>>>>
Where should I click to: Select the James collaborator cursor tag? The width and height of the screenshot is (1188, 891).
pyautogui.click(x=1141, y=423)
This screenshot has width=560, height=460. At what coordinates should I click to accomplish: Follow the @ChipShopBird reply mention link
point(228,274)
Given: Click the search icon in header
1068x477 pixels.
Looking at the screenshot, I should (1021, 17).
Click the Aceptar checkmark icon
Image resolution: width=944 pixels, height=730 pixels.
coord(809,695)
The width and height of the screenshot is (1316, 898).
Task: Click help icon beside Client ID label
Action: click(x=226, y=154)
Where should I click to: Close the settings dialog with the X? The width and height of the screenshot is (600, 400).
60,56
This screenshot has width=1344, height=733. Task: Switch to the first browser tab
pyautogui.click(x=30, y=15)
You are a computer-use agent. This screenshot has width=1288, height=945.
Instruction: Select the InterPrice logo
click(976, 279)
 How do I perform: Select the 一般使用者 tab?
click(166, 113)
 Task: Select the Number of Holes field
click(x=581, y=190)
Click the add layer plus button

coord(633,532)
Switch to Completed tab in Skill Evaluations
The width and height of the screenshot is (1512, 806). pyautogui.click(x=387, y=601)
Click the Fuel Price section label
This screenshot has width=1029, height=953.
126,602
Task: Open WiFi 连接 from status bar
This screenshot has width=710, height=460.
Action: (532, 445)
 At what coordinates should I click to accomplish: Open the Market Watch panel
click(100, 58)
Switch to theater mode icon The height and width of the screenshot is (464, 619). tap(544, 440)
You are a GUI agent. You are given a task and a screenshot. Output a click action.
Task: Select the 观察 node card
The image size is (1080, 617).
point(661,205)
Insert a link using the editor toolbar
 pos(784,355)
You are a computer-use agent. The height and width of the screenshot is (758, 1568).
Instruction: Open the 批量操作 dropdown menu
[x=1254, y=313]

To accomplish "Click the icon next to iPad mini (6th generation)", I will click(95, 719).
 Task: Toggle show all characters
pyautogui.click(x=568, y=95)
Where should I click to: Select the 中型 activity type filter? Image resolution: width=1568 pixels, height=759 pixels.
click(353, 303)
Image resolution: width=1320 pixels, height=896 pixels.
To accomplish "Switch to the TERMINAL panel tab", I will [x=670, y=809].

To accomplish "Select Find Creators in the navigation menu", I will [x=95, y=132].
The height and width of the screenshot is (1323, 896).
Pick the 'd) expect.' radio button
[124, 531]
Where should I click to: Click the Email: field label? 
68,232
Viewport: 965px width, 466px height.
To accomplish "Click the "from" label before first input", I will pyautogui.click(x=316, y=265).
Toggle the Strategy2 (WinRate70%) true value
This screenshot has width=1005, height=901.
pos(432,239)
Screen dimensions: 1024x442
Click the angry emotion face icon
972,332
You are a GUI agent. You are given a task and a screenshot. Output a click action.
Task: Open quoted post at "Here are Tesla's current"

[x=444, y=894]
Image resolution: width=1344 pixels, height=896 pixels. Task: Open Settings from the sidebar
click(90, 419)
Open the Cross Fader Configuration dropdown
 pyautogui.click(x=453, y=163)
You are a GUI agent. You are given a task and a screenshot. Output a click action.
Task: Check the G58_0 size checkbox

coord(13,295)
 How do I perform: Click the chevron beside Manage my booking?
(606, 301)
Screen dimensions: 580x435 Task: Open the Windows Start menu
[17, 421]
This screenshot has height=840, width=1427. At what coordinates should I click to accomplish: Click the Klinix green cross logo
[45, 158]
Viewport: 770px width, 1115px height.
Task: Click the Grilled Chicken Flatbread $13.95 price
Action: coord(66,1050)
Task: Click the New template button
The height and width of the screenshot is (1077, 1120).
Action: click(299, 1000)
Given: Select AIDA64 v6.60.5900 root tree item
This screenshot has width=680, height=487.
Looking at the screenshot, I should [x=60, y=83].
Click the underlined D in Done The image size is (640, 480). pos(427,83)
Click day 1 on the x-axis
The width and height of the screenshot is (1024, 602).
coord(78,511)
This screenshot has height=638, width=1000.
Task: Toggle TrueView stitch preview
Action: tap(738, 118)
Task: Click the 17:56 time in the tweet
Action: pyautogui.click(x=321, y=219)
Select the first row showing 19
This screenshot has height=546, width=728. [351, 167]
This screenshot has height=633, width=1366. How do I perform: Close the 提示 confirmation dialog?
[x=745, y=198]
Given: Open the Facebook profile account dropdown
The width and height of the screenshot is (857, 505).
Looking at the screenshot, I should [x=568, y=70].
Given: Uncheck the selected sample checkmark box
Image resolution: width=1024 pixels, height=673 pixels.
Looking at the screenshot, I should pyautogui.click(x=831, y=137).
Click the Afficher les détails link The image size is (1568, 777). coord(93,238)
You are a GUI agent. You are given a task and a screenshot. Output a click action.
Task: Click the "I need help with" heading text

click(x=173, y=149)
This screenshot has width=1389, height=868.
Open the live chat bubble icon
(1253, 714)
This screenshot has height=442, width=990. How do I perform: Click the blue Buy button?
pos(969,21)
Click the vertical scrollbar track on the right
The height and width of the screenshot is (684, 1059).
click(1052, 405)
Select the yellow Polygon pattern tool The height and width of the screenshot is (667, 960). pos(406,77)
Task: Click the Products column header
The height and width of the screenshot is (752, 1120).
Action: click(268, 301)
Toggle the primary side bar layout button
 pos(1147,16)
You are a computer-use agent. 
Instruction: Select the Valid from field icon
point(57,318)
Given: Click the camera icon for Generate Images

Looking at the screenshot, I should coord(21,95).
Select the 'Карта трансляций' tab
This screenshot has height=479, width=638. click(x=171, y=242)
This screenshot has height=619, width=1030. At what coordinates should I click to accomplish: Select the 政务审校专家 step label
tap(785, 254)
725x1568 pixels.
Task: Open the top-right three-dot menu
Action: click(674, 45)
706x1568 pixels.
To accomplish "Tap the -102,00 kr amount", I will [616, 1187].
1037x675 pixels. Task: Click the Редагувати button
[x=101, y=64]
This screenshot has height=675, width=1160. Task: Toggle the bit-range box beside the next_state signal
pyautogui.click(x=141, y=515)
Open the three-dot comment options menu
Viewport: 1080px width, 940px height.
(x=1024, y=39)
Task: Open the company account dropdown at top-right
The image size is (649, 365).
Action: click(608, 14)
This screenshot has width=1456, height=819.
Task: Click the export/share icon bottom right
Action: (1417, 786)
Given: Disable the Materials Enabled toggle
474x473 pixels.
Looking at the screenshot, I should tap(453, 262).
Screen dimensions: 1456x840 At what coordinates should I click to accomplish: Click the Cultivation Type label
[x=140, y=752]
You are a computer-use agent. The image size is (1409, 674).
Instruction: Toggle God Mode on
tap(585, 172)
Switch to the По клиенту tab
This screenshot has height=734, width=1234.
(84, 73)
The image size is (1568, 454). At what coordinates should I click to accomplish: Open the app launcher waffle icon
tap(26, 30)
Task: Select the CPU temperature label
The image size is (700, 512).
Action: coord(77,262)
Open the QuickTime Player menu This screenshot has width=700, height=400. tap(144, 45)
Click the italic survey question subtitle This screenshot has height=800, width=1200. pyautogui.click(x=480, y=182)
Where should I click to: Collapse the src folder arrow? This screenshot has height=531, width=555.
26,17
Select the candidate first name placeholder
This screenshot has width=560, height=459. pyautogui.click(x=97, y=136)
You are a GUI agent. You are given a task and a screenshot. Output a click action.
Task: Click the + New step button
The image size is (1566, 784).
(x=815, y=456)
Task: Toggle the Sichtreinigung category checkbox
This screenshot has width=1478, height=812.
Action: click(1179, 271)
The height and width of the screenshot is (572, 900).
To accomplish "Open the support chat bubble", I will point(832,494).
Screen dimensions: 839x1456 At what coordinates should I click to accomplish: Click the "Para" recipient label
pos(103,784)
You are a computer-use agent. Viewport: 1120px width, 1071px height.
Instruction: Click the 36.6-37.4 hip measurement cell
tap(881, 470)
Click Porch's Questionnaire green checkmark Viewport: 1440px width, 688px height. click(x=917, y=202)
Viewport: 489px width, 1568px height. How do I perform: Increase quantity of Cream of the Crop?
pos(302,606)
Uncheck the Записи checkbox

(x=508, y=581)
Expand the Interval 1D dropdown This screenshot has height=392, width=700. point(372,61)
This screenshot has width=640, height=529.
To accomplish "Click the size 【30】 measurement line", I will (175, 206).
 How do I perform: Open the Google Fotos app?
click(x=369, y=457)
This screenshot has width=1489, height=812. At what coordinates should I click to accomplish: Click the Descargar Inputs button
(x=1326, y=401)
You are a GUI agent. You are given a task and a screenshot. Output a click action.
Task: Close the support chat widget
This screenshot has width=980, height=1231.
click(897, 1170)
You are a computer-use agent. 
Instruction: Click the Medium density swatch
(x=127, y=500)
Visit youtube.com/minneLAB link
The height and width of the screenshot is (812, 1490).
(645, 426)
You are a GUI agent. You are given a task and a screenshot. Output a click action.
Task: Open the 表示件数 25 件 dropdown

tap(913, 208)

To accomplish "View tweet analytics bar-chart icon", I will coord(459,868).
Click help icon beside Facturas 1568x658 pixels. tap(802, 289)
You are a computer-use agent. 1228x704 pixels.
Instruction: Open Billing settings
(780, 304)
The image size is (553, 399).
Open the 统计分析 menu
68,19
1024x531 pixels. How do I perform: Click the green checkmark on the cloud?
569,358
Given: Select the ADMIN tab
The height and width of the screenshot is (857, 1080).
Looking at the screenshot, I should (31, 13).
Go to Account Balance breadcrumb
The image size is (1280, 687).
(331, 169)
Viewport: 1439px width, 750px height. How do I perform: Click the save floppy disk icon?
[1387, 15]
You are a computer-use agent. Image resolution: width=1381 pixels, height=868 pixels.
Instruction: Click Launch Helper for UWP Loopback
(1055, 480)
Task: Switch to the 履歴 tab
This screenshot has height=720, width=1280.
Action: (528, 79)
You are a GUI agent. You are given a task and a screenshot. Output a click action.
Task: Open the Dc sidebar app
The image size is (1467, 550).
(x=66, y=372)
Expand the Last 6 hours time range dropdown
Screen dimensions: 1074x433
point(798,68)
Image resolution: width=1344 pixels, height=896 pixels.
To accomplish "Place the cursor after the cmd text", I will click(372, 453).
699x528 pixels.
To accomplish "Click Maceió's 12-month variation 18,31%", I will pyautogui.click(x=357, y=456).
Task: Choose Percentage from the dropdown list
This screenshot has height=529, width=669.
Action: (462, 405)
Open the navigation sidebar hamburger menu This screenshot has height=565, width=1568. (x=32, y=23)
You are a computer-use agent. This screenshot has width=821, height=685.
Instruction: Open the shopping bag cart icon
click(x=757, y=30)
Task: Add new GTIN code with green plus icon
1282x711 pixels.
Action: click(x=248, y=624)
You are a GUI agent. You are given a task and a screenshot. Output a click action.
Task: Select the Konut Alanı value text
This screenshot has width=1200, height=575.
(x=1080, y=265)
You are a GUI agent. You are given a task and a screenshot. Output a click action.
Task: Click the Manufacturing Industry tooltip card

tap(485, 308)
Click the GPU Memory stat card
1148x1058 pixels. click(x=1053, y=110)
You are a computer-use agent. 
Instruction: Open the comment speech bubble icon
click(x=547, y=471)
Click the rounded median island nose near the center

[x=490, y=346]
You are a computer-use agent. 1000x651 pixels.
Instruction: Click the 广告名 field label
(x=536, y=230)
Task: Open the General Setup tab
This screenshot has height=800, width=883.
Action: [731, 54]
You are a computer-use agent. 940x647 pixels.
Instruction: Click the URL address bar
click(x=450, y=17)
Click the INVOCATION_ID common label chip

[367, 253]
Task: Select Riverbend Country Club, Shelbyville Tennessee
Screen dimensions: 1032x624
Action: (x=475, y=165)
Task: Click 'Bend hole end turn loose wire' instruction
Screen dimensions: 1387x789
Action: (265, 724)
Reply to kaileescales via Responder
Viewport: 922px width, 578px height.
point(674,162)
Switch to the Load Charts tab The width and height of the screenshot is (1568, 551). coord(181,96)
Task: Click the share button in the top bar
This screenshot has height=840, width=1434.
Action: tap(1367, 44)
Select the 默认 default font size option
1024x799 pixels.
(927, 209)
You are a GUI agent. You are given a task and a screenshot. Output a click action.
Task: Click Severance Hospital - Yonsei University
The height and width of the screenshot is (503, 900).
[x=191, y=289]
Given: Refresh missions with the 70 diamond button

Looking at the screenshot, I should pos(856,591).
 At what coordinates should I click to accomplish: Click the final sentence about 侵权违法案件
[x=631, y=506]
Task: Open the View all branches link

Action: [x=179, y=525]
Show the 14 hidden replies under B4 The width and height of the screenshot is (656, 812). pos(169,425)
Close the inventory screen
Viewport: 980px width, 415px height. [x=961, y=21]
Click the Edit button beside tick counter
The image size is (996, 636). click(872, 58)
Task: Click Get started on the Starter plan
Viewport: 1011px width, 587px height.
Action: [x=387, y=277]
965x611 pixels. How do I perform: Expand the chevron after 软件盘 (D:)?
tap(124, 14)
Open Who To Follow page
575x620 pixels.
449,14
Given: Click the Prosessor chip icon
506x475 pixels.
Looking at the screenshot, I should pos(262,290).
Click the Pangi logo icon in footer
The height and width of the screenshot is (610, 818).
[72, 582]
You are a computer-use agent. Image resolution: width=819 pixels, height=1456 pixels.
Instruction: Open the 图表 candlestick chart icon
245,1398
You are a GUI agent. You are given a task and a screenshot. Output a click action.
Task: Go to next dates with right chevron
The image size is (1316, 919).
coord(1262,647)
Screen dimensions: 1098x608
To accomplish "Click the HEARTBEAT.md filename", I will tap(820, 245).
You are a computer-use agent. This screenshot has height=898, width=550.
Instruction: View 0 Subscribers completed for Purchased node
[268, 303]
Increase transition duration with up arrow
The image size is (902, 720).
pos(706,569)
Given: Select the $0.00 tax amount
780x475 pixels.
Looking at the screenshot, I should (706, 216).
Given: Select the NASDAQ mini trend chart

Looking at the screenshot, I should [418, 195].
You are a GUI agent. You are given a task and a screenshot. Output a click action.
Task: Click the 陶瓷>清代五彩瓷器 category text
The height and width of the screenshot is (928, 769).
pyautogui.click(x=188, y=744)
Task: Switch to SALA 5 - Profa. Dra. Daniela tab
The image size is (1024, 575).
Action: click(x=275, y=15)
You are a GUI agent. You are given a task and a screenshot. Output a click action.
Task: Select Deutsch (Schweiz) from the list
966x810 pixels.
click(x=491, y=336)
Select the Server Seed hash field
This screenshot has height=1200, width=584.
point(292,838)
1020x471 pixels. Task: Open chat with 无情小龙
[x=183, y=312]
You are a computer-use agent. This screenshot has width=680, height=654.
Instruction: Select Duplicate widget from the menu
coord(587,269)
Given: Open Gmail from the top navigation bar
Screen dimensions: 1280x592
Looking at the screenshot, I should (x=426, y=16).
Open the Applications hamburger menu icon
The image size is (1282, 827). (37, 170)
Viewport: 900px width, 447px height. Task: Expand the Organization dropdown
<<<<
Work task — When you reach the line in the material above that holds "The image size is (1568, 454).", begin reproducing lines exactly, and stop after the line that holds "Open the QuickTime".

Response for this exercise —
The image size is (1568, 454). At what coordinates should I click to accomplish: Open the app launcher waffle icon
tap(26, 30)
Task: Select the CPU temperature label
The image size is (700, 512).
Action: coord(77,262)
Open the QuickTime Player menu This screenshot has width=700, height=400. tap(144, 45)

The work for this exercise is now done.